- **WHAT THIS TASK INVOLVES**
In the data that follows, find the line with "Entrenamientos (157, 194)"; transcribe it, every later line up to the one with "Lesiones (76, 194)", and that line as well, exactly and with no others.

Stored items
==*==
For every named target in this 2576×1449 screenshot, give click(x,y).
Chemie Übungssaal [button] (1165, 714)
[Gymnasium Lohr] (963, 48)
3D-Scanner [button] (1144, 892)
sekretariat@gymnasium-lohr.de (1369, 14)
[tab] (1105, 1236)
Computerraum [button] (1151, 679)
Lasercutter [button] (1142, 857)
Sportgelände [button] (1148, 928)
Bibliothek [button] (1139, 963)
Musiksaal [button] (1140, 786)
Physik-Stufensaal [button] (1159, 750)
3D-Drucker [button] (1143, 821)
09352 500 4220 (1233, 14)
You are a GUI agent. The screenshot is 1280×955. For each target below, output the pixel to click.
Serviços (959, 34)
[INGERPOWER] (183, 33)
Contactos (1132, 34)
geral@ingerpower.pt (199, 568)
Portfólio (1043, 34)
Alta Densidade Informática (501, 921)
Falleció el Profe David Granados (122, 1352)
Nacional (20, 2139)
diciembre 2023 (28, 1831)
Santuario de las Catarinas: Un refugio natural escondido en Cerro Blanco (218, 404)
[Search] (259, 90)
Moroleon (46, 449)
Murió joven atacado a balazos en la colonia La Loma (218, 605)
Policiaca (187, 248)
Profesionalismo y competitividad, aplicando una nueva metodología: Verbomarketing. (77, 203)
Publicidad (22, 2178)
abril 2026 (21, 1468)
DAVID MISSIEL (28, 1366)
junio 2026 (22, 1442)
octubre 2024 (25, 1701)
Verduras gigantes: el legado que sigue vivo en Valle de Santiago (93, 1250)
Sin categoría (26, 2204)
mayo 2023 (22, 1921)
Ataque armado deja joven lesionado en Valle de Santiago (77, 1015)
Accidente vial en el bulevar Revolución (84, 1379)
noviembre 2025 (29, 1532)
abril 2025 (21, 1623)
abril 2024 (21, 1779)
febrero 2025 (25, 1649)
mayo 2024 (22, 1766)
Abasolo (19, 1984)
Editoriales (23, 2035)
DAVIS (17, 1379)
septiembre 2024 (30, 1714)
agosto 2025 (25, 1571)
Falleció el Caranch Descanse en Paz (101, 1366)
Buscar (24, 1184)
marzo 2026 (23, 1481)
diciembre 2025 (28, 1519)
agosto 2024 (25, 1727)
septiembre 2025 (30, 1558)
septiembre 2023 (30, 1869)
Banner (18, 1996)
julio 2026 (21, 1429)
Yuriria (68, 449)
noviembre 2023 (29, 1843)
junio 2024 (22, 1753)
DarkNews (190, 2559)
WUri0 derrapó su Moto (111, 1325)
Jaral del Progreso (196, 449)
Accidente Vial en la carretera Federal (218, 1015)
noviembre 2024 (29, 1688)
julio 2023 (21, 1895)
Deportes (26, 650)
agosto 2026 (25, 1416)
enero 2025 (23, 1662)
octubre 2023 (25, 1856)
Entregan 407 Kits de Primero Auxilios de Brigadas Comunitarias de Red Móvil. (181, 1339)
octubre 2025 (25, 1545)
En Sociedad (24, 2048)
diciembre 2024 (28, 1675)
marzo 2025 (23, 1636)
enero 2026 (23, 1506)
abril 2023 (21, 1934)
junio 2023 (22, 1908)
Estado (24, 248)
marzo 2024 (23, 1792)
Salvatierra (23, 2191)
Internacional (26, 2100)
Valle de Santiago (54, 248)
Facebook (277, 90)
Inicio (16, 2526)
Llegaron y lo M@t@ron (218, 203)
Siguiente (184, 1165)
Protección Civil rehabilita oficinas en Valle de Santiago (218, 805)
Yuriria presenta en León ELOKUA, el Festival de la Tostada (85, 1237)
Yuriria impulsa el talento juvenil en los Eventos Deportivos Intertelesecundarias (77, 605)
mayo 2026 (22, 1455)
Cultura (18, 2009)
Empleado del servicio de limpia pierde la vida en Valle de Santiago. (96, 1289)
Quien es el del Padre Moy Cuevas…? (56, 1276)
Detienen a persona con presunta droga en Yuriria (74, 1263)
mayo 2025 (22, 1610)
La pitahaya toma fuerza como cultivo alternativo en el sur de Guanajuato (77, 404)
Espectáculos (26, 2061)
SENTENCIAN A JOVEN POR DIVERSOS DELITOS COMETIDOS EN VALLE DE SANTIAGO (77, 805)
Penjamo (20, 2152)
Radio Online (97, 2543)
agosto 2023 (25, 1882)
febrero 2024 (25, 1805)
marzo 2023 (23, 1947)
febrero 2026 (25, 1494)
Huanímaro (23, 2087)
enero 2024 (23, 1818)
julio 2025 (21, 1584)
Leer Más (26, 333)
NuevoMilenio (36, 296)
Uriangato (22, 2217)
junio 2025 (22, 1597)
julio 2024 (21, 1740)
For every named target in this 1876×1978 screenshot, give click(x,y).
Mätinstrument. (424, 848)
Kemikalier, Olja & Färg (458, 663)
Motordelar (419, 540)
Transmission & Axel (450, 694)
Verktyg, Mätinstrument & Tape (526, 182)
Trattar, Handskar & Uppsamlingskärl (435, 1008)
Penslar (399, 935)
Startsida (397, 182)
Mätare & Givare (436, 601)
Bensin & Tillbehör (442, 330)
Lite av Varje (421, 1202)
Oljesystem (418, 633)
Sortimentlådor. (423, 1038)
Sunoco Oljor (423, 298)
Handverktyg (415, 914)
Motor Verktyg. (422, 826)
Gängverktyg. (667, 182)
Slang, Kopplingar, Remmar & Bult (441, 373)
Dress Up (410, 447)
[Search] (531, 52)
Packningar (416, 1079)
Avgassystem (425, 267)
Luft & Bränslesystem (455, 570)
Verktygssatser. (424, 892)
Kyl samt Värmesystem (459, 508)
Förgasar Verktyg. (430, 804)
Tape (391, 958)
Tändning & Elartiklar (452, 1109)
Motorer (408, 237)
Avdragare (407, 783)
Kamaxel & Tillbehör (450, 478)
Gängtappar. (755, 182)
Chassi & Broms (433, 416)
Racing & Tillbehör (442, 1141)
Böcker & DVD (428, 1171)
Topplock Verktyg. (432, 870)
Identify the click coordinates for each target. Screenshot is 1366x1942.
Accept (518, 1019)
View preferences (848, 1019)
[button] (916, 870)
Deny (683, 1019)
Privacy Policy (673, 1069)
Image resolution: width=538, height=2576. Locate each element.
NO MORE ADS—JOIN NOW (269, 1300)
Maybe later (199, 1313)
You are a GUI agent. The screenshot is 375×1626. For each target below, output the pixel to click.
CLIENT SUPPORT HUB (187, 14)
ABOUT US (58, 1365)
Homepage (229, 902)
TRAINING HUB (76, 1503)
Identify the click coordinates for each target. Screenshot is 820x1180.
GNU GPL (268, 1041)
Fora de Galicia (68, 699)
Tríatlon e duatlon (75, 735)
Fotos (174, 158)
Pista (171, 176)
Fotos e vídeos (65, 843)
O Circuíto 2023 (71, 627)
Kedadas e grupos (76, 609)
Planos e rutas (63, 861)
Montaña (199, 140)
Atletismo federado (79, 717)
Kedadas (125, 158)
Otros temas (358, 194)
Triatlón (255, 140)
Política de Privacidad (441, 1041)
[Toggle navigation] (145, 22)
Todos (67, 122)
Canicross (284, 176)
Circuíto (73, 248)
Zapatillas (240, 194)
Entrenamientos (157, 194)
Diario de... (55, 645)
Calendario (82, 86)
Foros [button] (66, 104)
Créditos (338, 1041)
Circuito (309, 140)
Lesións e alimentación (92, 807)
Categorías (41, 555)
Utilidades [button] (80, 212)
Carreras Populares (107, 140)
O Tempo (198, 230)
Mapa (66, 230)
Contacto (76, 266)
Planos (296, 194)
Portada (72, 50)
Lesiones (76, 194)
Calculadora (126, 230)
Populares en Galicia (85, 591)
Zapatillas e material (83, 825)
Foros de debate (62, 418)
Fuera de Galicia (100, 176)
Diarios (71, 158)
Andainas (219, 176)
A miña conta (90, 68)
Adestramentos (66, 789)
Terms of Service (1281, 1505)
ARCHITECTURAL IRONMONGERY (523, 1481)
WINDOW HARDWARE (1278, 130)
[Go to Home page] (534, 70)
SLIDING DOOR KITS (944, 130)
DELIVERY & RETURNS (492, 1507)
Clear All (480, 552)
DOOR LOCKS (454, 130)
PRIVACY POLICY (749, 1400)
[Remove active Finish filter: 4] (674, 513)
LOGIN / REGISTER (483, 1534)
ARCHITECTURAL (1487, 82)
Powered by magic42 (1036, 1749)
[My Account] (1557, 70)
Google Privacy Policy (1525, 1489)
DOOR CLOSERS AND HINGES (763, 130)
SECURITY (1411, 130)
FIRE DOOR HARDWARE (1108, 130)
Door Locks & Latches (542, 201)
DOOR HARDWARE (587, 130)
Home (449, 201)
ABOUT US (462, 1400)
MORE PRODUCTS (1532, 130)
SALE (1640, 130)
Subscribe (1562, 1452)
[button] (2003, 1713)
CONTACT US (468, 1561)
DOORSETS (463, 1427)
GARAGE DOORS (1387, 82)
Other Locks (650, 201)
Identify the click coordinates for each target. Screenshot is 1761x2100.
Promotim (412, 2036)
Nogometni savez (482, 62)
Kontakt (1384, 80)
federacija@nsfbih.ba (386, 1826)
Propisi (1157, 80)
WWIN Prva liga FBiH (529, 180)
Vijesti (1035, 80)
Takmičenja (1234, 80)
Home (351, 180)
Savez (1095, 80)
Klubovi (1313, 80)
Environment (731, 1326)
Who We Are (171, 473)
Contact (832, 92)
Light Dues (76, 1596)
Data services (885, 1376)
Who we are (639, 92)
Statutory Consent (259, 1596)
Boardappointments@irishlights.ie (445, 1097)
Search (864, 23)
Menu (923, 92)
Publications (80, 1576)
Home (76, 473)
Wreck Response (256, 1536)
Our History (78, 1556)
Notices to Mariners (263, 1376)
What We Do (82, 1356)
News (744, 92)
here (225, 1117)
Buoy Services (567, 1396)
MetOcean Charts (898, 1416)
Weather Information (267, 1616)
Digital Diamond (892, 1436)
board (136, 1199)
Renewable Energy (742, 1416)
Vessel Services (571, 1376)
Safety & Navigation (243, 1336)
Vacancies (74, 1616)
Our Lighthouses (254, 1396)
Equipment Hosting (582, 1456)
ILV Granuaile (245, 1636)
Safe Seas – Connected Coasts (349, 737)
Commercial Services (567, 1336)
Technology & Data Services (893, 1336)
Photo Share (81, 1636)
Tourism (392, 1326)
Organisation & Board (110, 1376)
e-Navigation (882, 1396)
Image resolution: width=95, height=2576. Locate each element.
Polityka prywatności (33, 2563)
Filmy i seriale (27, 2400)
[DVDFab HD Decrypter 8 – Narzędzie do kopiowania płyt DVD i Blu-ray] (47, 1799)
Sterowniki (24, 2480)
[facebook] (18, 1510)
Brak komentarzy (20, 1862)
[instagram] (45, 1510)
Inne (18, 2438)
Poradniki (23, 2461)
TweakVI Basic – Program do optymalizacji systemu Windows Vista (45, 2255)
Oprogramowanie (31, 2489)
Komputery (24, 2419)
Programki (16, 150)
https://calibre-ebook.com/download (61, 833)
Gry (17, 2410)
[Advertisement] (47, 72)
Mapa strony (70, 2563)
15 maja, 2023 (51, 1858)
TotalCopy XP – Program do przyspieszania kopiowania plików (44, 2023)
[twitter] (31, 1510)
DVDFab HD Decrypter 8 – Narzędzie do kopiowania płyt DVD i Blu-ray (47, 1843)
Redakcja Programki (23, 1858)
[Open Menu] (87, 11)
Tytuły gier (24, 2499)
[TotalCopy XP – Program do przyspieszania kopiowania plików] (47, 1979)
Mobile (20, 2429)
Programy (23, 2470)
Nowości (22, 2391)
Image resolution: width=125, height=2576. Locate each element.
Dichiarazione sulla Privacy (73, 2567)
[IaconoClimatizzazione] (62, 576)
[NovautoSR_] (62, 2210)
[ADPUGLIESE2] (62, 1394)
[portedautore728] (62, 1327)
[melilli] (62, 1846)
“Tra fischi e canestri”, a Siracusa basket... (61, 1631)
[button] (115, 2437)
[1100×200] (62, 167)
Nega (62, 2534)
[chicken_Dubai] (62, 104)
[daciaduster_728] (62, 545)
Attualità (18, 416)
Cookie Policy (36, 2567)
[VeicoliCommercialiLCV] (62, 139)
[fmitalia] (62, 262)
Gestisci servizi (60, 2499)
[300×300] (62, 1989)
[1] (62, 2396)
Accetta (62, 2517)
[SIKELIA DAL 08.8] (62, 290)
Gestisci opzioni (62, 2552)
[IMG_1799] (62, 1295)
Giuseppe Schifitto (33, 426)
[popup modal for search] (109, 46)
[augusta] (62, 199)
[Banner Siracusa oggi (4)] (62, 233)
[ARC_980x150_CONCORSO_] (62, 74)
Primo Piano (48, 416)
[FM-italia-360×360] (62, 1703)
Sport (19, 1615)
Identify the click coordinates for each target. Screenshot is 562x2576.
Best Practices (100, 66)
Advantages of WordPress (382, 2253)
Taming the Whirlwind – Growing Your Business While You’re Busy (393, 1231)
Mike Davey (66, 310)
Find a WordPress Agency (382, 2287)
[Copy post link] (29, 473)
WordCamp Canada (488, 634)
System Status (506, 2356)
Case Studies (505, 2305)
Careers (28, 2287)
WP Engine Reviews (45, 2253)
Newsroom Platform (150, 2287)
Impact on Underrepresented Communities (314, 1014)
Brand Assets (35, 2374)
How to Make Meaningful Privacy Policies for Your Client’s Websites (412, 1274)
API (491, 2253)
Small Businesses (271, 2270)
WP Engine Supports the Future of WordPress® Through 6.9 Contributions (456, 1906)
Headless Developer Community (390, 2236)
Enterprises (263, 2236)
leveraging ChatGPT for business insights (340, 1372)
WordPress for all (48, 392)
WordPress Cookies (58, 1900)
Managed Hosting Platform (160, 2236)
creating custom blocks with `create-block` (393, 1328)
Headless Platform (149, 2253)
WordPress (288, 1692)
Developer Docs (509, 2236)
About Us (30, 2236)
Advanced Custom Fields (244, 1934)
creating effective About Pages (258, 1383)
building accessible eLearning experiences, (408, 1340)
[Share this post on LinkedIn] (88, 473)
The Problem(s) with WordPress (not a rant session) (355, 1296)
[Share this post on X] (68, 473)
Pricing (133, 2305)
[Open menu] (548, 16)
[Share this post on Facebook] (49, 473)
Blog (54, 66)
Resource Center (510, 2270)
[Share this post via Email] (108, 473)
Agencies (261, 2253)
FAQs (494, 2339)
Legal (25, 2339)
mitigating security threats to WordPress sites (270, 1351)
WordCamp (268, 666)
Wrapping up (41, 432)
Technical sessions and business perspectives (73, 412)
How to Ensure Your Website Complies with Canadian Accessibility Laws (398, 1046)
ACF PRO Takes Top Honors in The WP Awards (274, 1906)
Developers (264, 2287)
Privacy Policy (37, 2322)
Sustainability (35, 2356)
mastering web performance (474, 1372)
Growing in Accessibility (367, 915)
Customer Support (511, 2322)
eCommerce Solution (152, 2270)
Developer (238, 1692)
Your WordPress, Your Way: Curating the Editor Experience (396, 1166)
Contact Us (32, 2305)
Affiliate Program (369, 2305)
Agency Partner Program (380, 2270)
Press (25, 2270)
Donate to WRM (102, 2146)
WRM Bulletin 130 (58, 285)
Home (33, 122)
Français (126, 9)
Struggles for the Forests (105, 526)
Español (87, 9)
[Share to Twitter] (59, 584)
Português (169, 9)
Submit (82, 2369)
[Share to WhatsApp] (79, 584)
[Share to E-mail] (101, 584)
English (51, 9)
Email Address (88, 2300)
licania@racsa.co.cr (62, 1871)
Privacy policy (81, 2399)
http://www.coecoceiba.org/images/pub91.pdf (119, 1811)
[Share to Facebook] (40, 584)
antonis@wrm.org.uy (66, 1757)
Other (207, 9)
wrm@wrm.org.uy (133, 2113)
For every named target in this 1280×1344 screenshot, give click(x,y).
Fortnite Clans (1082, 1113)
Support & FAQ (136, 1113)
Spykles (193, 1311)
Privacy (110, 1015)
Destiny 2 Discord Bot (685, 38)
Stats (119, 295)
==*==
- **REPLY**
Entrenamientos (157, 194)
Diario de... (55, 645)
Calendario (82, 86)
Foros [button] (66, 104)
Créditos (338, 1041)
Circuito (309, 140)
Lesións e alimentación (92, 807)
Categorías (41, 555)
Utilidades [button] (80, 212)
Carreras Populares (107, 140)
O Tempo (198, 230)
Mapa (66, 230)
Contacto (76, 266)
Planos (296, 194)
Portada (72, 50)
Lesiones (76, 194)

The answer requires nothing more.